● **EXERCISE GOAL**: What are the lines from the one with "Where should I" through the end of the records below, written out exactly and without the pictures?

#### DATA RECORDS

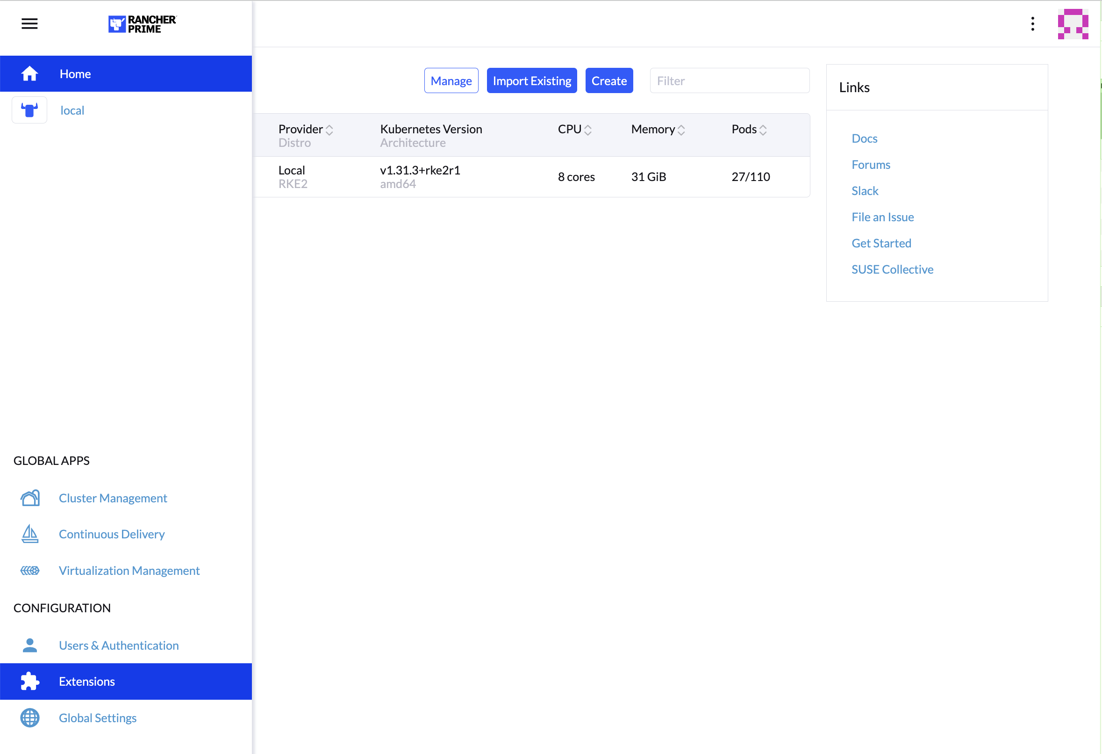Open the SUSE Collective link

click(x=892, y=270)
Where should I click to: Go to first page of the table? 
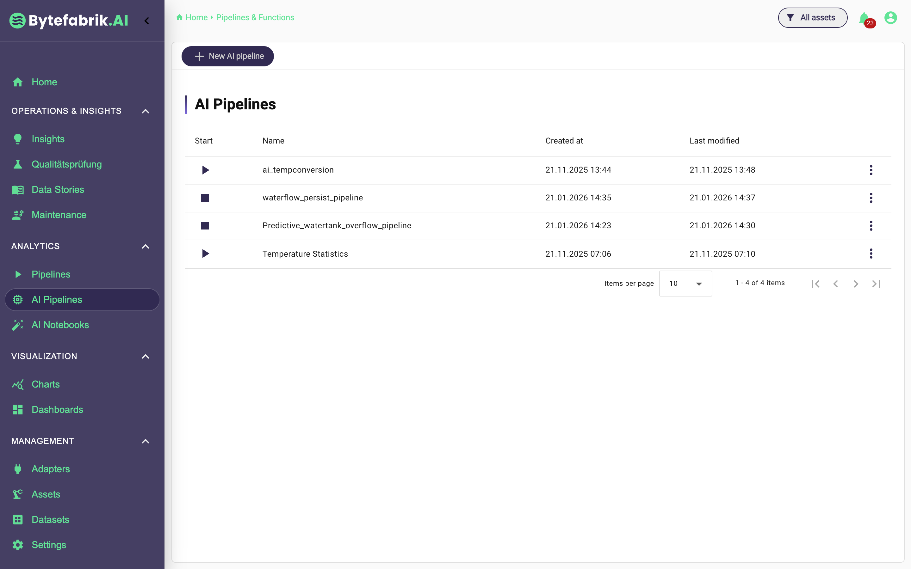815,284
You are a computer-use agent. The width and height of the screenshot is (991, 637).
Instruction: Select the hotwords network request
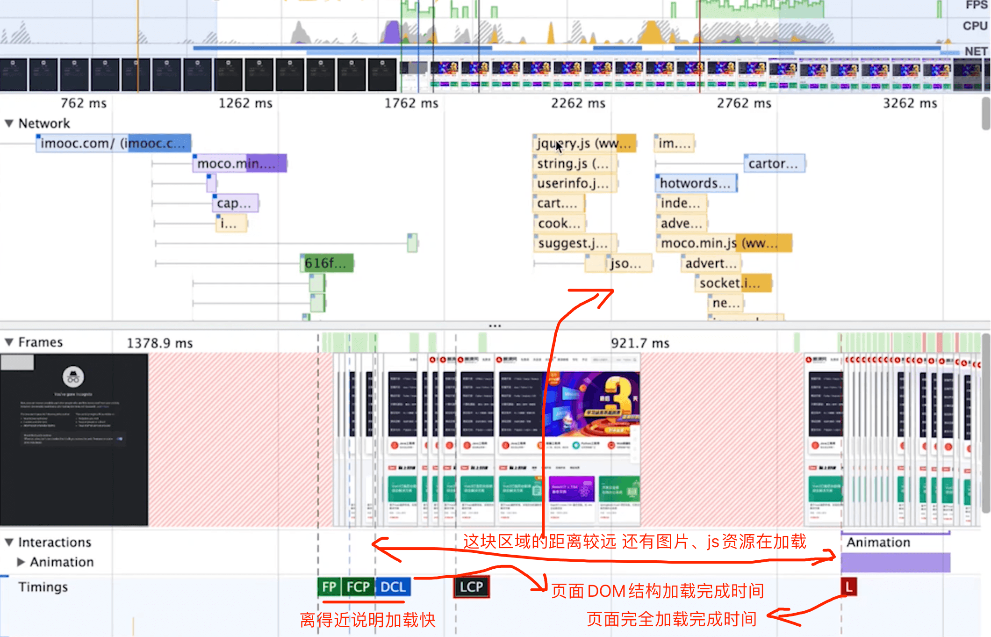696,183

########

● **TASK ANSWER**:
Where should I click to: Go to first page of the table? 
815,284
You are a computer-use agent. The width and height of the screenshot is (991, 637).
Instruction: Select the hotwords network request
696,183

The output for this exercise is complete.